Liechtenstein celebrated its 300th anniversary in 2019. It is a member of the European Free Trade Association, the Schengen Area, and the European Economic Area. Prince Hans-Adam II is the principality’s head of state, but his son, Prince Alois, wields considerable power as regent and can dismiss the government and veto bills. Prime Minister Adrian Hasler’s center-right Progressive Citizens’ Party won a reduced share of the vote in 2017 parliamentary elections but still captured the most seats. Traditions of strict bank secrecy have helped financial institutions to attract funds as well as interest from block chain and cryptocurrency businesses. The government has signed an agreement with the European Union to allow automatic exchanges of financial account information. In 2018, Liechtenstein and Switzerland entered into a similar agreement to exchange tax information.
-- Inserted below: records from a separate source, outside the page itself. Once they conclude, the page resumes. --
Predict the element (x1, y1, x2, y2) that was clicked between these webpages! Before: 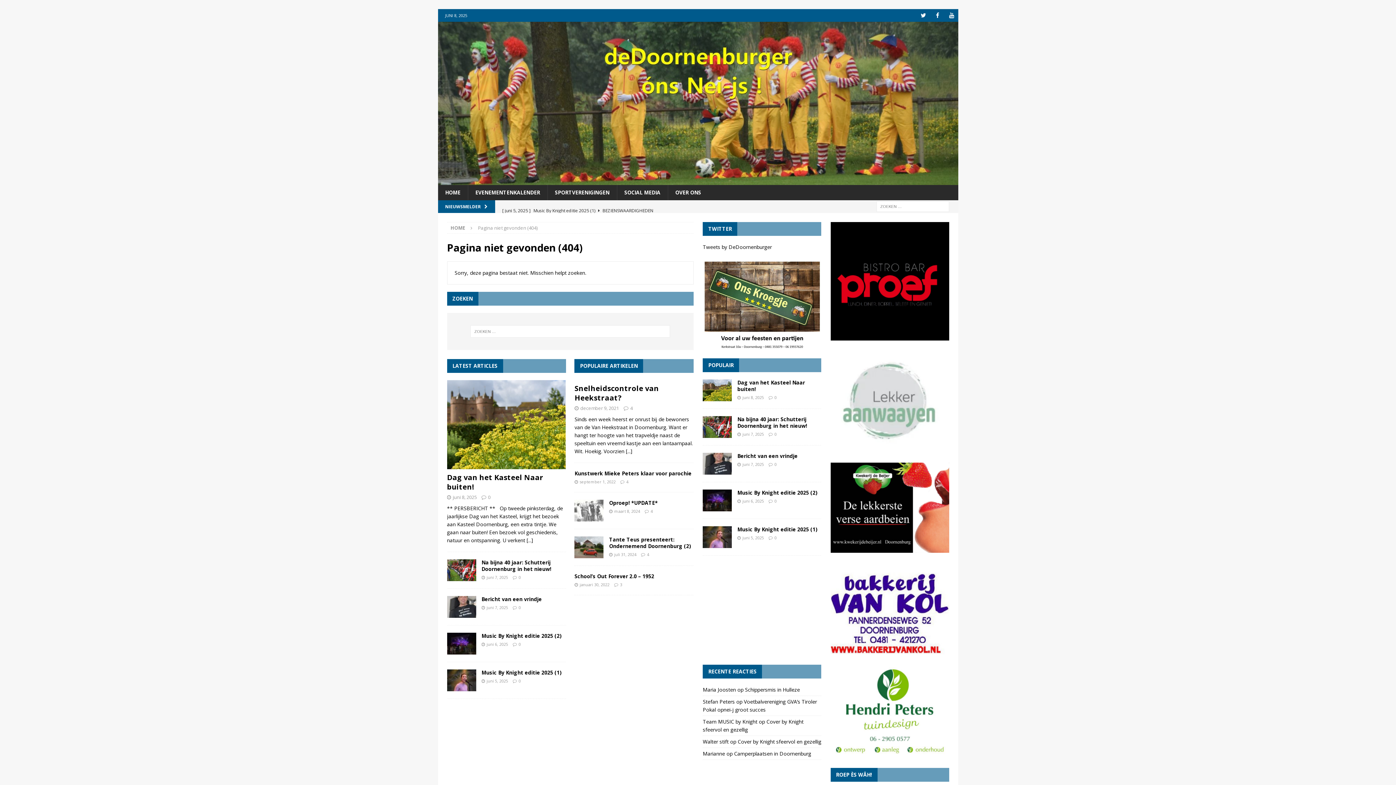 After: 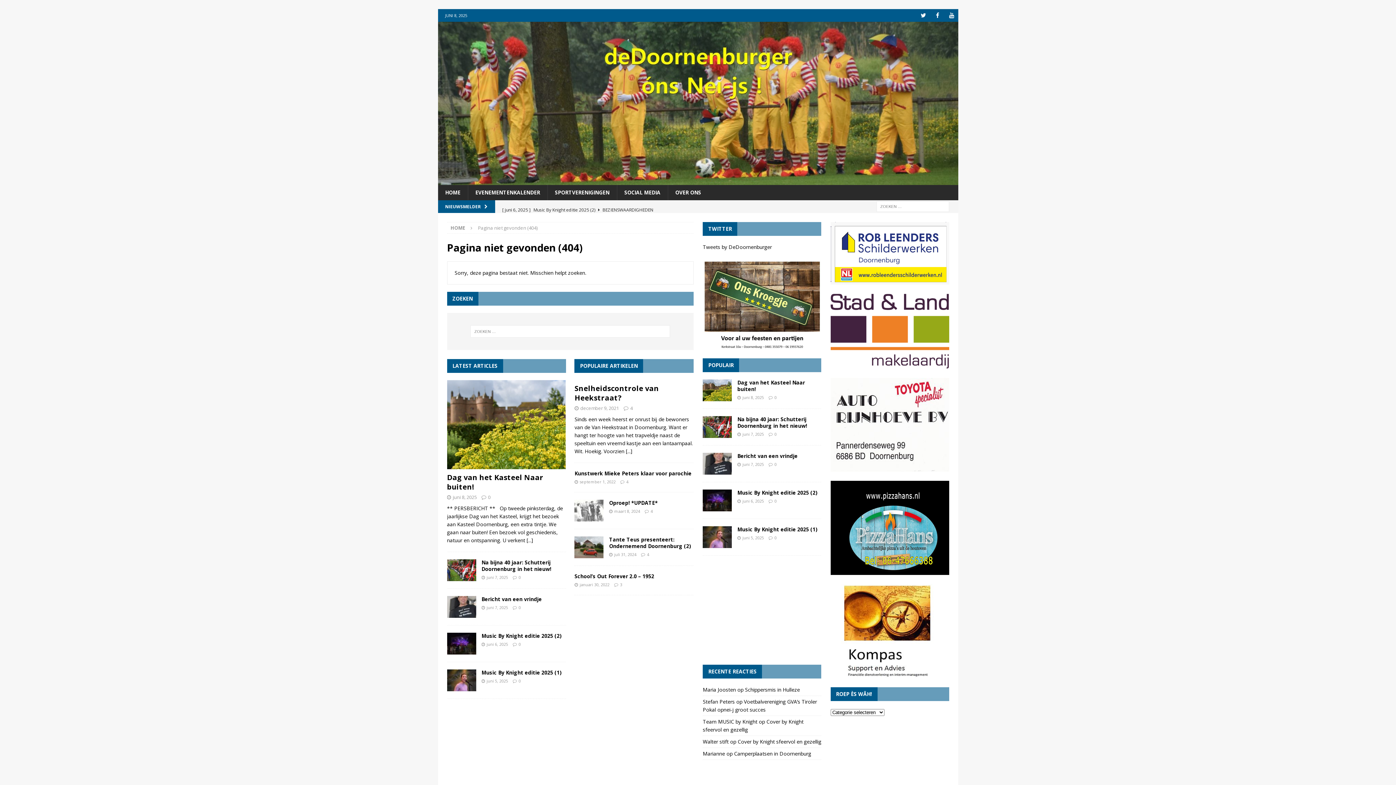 Action: label: 4 bbox: (935, 346, 942, 352)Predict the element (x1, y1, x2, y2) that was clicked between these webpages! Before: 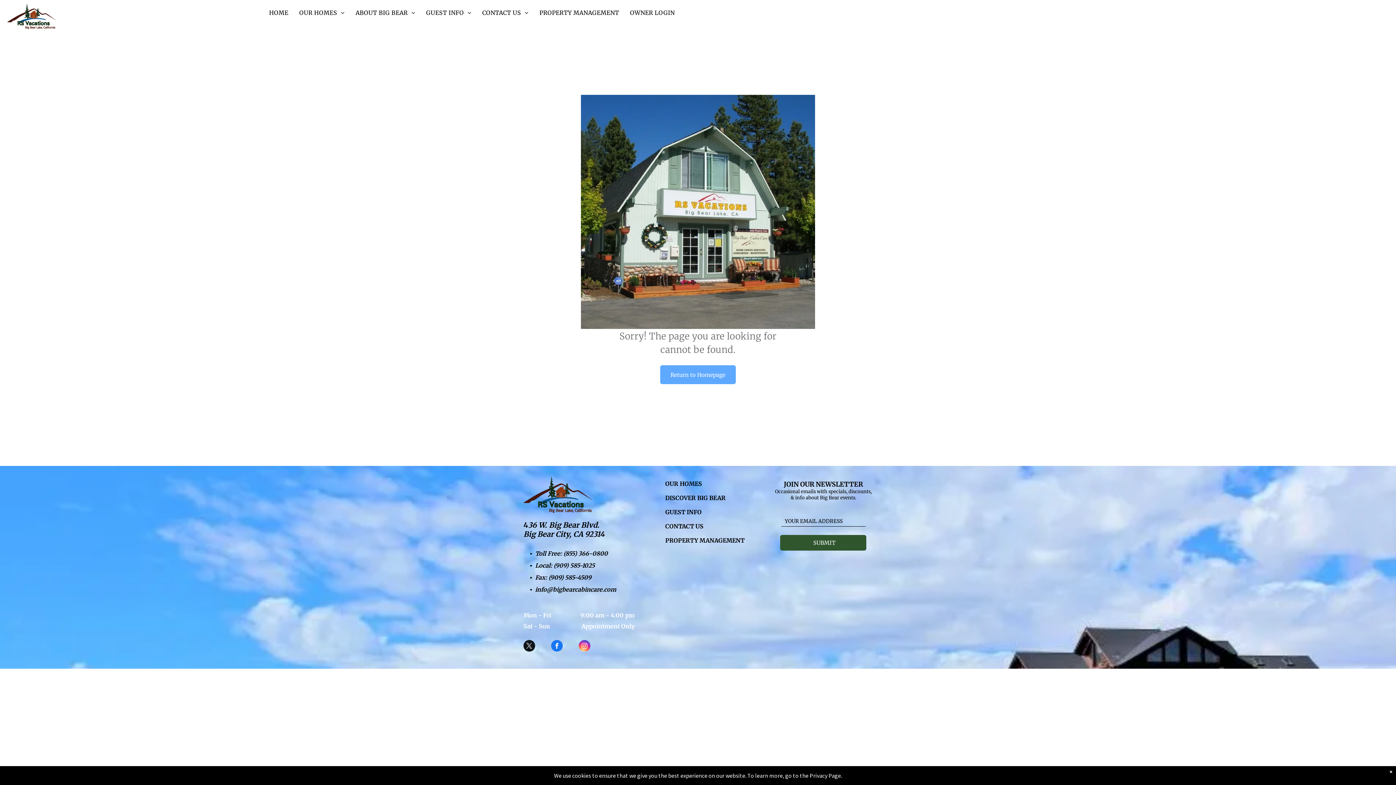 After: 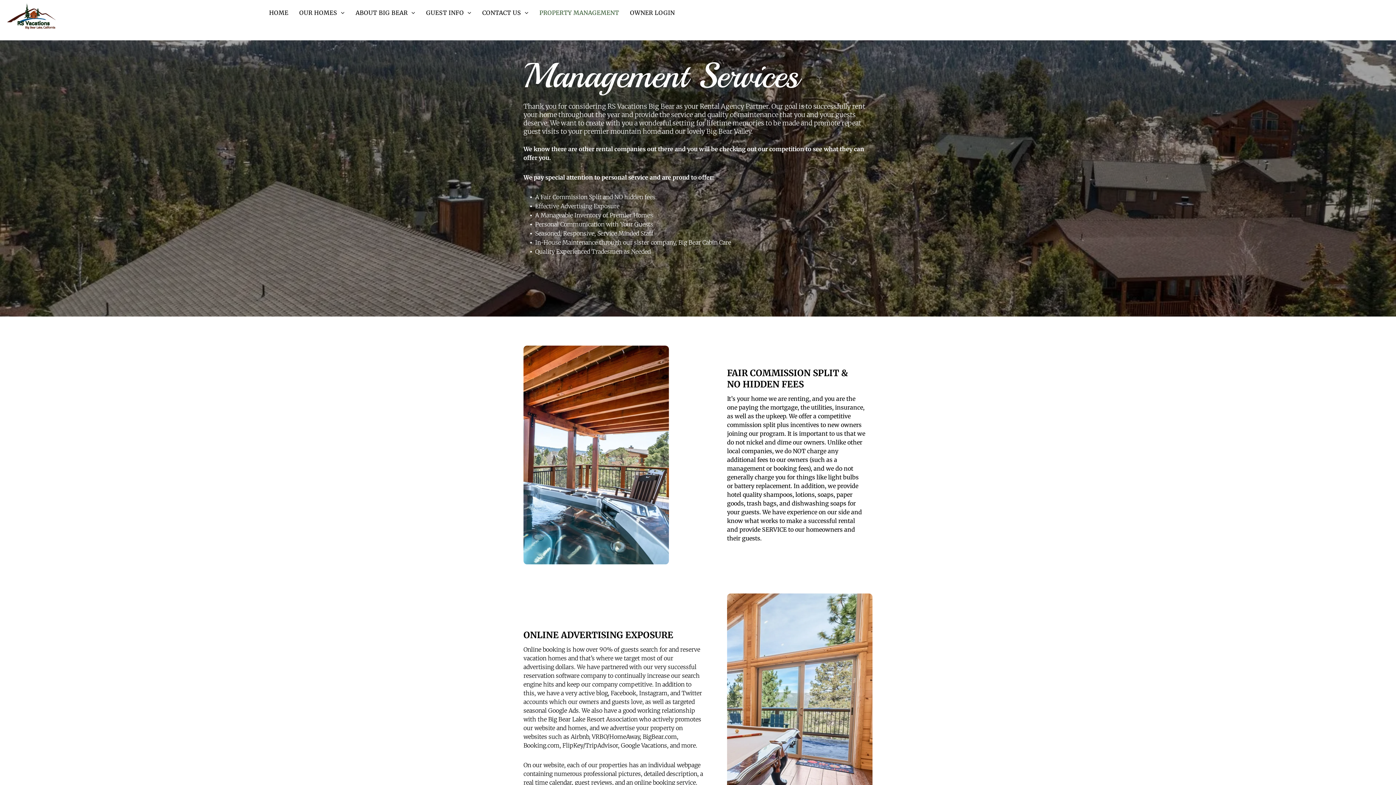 Action: label: PROPERTY MANAGEMENT bbox: (534, 9, 624, 16)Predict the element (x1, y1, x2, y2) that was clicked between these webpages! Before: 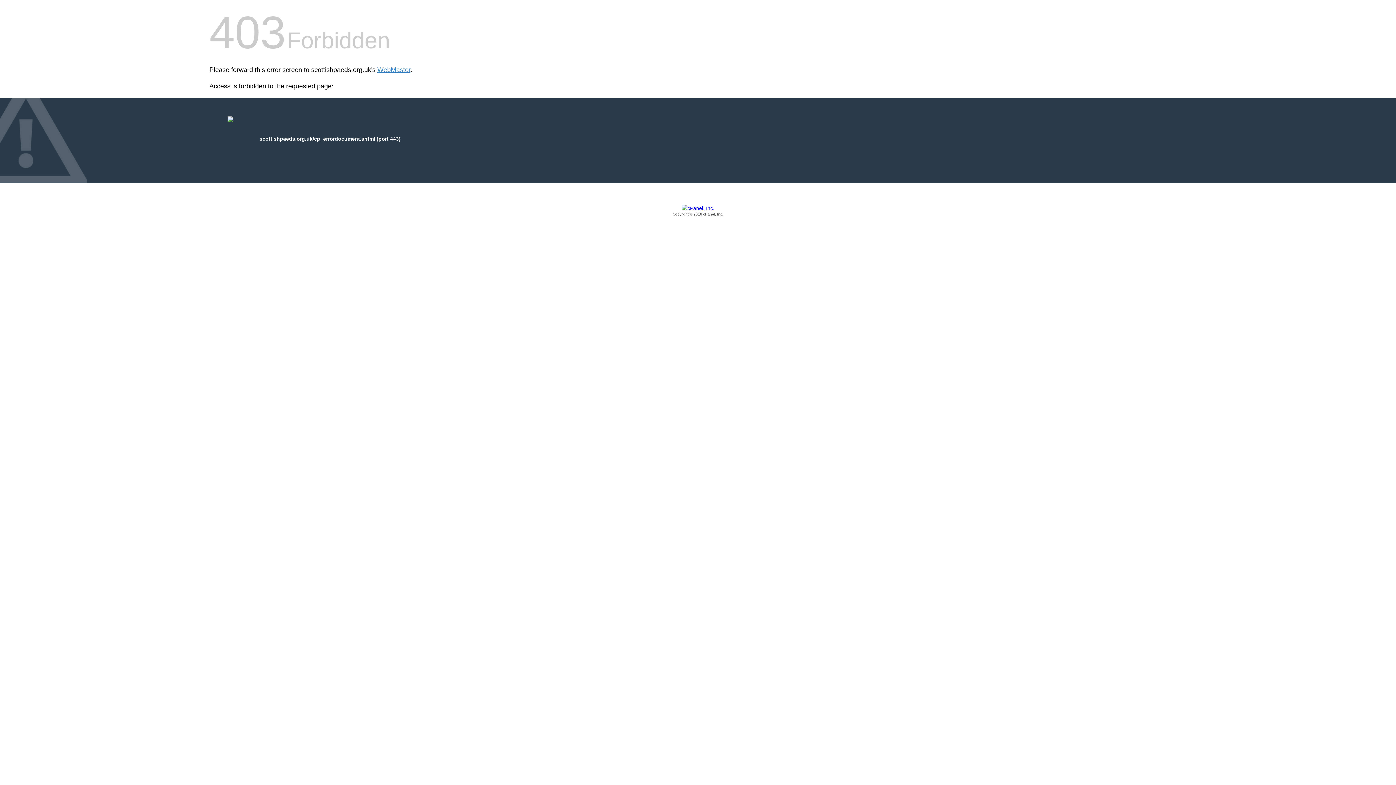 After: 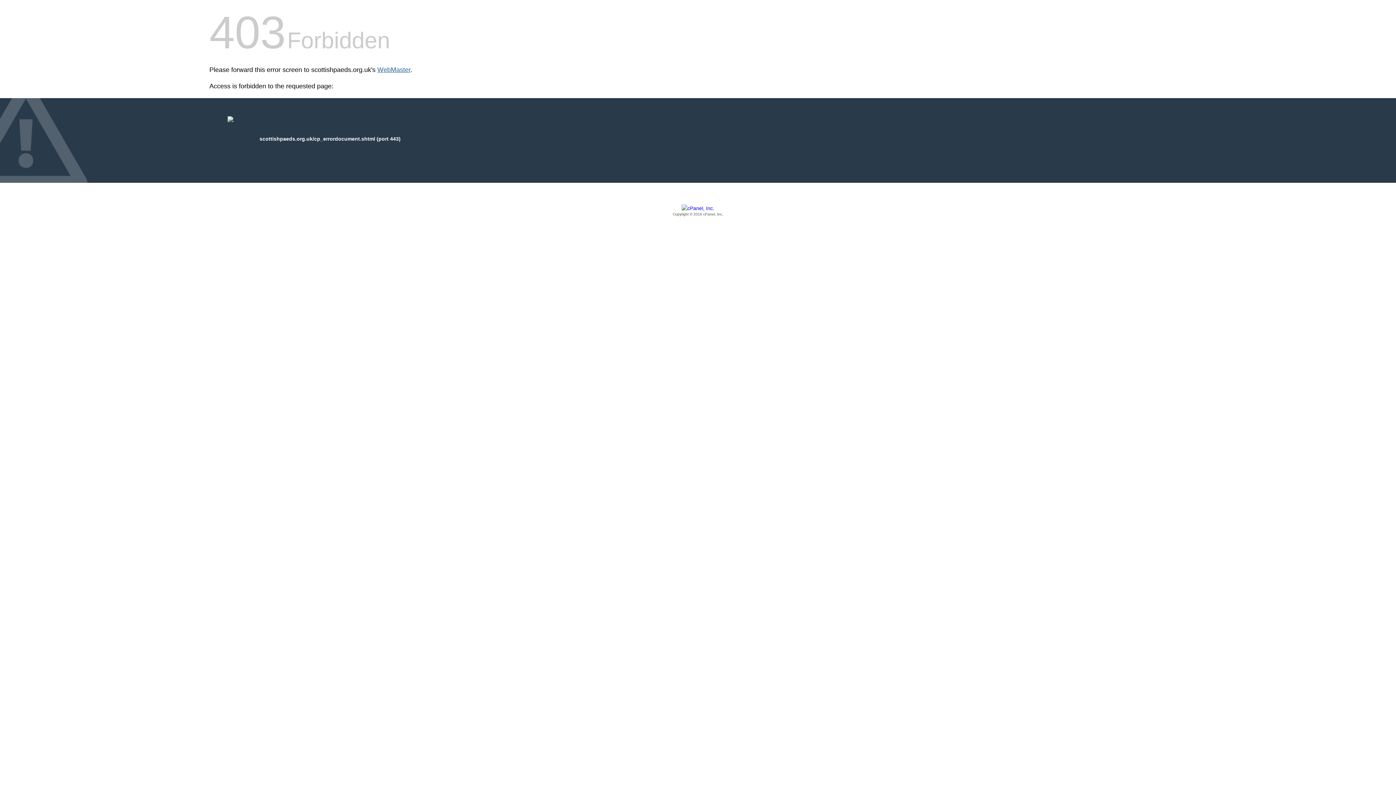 Action: bbox: (377, 66, 410, 73) label: WebMaster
Property rights and contracts are secure. Despite the appointment of judges by the hereditary monarch, the constitutionally independent judiciary is impartial. Liechtenstein is largely free of corruption, and the government enforces anticorruption laws effectively. Although the country is a leading offshore tax haven and traditionally has maintained tight bank secrecy laws, the government has made efforts to increase transparency in banking.
Liechtenstein imposes low taxes. The national personal income tax rates comprise eight tax bands with a maximum rate of 8 percent. Other taxes include a state tax and a municipal tax that varies. The corporate tax rate is a flat 12.5 percent. The standard value-added tax rate is 7.7 percent. Although the fiscal system lacks transparency, government fiscal management has been relatively sound.
Liechtenstein’s business climate is largely identical to Switzerland’s because of Liechtenstein’s integration into the Swiss economy. The free-enterprise economy is affluent, and the financial services sector is thriving. About 54 percent of the workforce commutes from Austria, Germany, or Switzerland. Liechtenstein has a de facto monetary union with Switzerland but has no say in determining the Swiss National Bank’s monetary policies.
Minimal barriers to trade and investment foster vibrant economic activity. The combined value of exports and imports is equal to about 125 percent of Liechtenstein’s GDP. The average applied tariff rate is 2.0 percent, and nontariff barriers are relatively minimal. Foreign and domestic investors are generally treated equally. Banking benefits from the country’s high degree of political stability and its sound and transparent judicial system.